Citrobacter freundii is a
member of the family Enterobacteriaceae and is often the
cause of significant opportunistic infections. C. freundii
has also been associated with neonatal meningitis and brain abscess
(14). The mortality and morbidity rate of Citrobacter meningitis is unacceptably high. The fatality
rate associated with neonatal meningitis is 25 to 50%; moreover,
serious neurological sequelae result in 75% of survivors. Although the implication Citrobacter spp. in neonatal meningitis and
brain abscess is clear, the mechanisms by which these organisms cause disease have been poorly investigated.
One of the least understood aspects of bacterial meningitis is the
mechanisms by which bacteria traverse the blood-brain barrier. Escherichia coli K1 and group B streptococci (GBS), the two
leading causes of bacterial meningitis in neonates, have offered
excellent models for studying bacterial penetration of the blood-brain
barrier.
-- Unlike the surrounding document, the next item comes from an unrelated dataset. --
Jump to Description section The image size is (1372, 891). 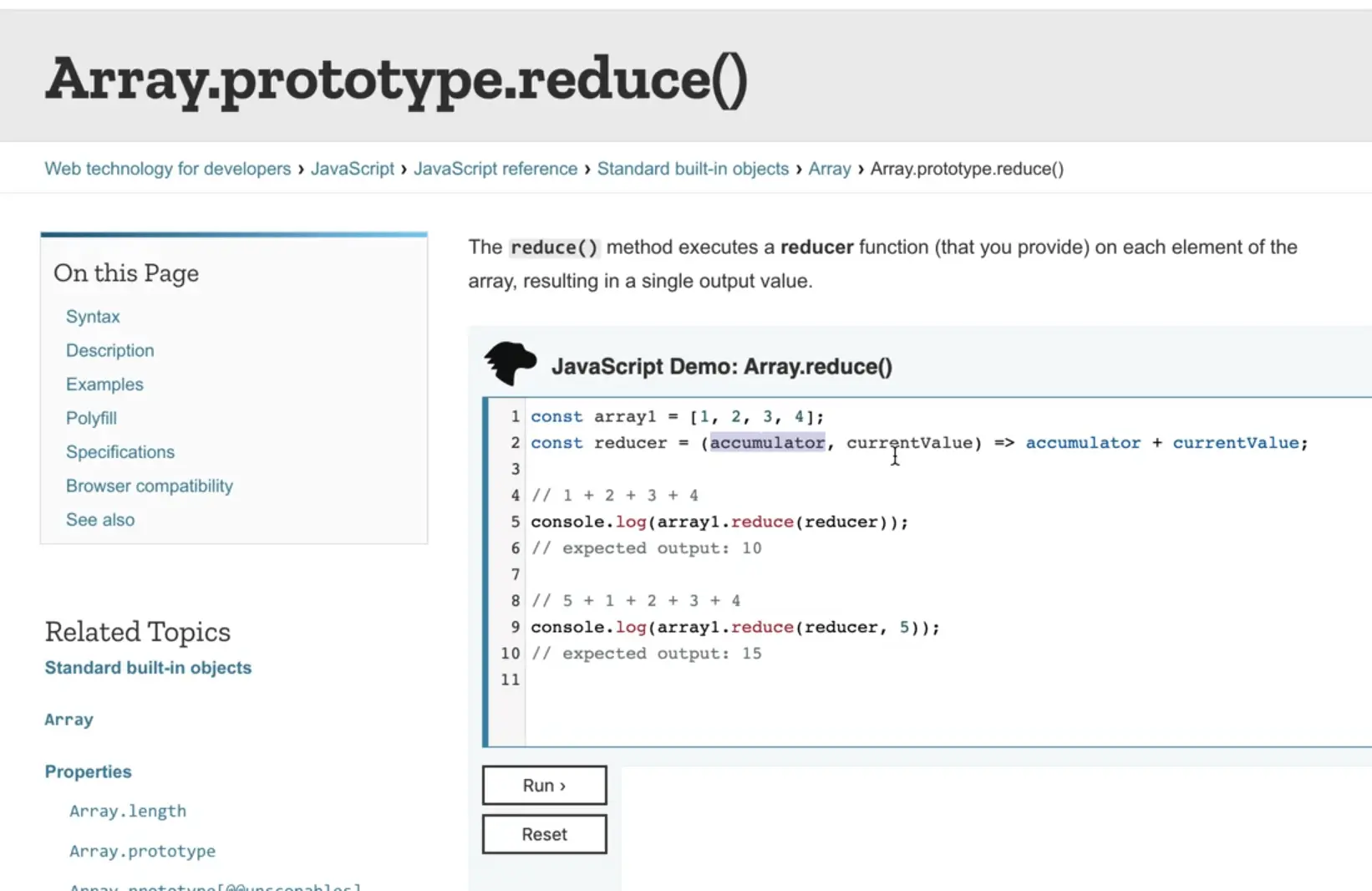[x=109, y=350]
We have previously shown that E. coli K1 and GBS
invade brain microvascular endothelial cells (BMEC) in vitro and are
capable of penetrating the blood-brain barrier in the experimental
newborn rat model of hematogenous meningitis (1, 15, 20).
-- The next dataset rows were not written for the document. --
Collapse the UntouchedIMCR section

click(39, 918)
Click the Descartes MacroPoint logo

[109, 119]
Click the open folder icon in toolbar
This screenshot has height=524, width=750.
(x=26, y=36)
However, in contrast to Citrobacter spp., there is a much
lower association of brain abscess formation with these organisms
(8, 14). This observation suggests that
Citrobacter spp. may utilize different pathogenic mechanisms
for penetrating and/or replicating in the central nervous system. In an
effort to understand the pathogenesis of Citrobacter spp.
causing meningitis, we have used the in vitro blood-brain barrier model
of human BMEC (HBMEC) to study the interaction between C. freundii and HBMEC. Here we report on the capacity of C. freundii to invade, replicate, and traverse HBMEC in vitro and
present data on the eukaryotic mechanisms for the invasion process.
Bacterial strains.
The C. freundii strain
used in this study, 3009rif, is a spontaneous
rifampicin-resistant mutant derived from urinary tract isolate 3009 (22) that retains wild-type morphology, growth
characteristics, and invasive phenotype (data not shown). Bacteria were
grown aerobically for 14 h at 37°C in brain heart infusion broth
(Difco Laboratories, Detroit, Mich.) with rifampicin (100 µg/ml)
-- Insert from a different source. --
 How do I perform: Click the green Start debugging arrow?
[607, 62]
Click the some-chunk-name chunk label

selection. For confocal microscopy experiments, we generated a
construct constitutively expressing gfp; this clone contains
the promoter region of rpsM, which encodes the ribosomal
protein S13. Oligonucleotides that hybridize 5' and 3' of the promoter
region were generated based on the sequence of E. coli K12
rpsM. PCR was performed to amplify the rpsM
promoter, using C. freundii chromosomal DNA as the template. The PCR product was then cloned immediately 5' of the promoterless gfpmut3A construct in the promoter trap vector, pFPV25
(34). This clone was then electroporated into wild-type
C. freundii and assessed for fluorescence. It was determined
that the rpsM::gfpmut3A plasmid gave
rise to highly fluorescent colonies (as visualized by fluorescence
microscopy). This clone did not affect the growth rate, cell density,
or ability of wild-type C. freundii to invade HBMEC.
HBMEC cultures.
HBMEC were isolated from a brain biopsy of
an adult female with epilepsy by previously described methods
(30). These cells were positive for factor VIII-Rag,
carbonic anhydrase IV, and Ulex europaeus agglutinin I. They
took up fluorescently labeled low-density lipoprotein and expressed
gamma glutamyl transpeptidase, thus demonstrating their brain
endothelial cell properties (30). HBMEC were subsequently
immortalized by transfection with simian virus 40 large T antigen and
maintained their morphological and functional characteristics for at
least 30 passages (31, 32). The cells are polarized and
exhibit a transendothelial electric resistance of at least 100 ohms/cm2 (20, 27). HBMEC were plated in 75-ml
tissue cultures flasks previously treated with rat tail
collagen-fibronectin and then cultured in RPMI 1640 supplemented with
heat-inactivated 10% fetal calf serum (Gibco), 10% NuSerum IV (Becton
Dickinson, Bedford, Mass.), 1% modified Eagle's medium nonessential
amino acids, heparin (5 U/ml), sodium pyruvate (1 mM),
L-glutamine (2 mM), vitamins, and penicillin-streptomycin.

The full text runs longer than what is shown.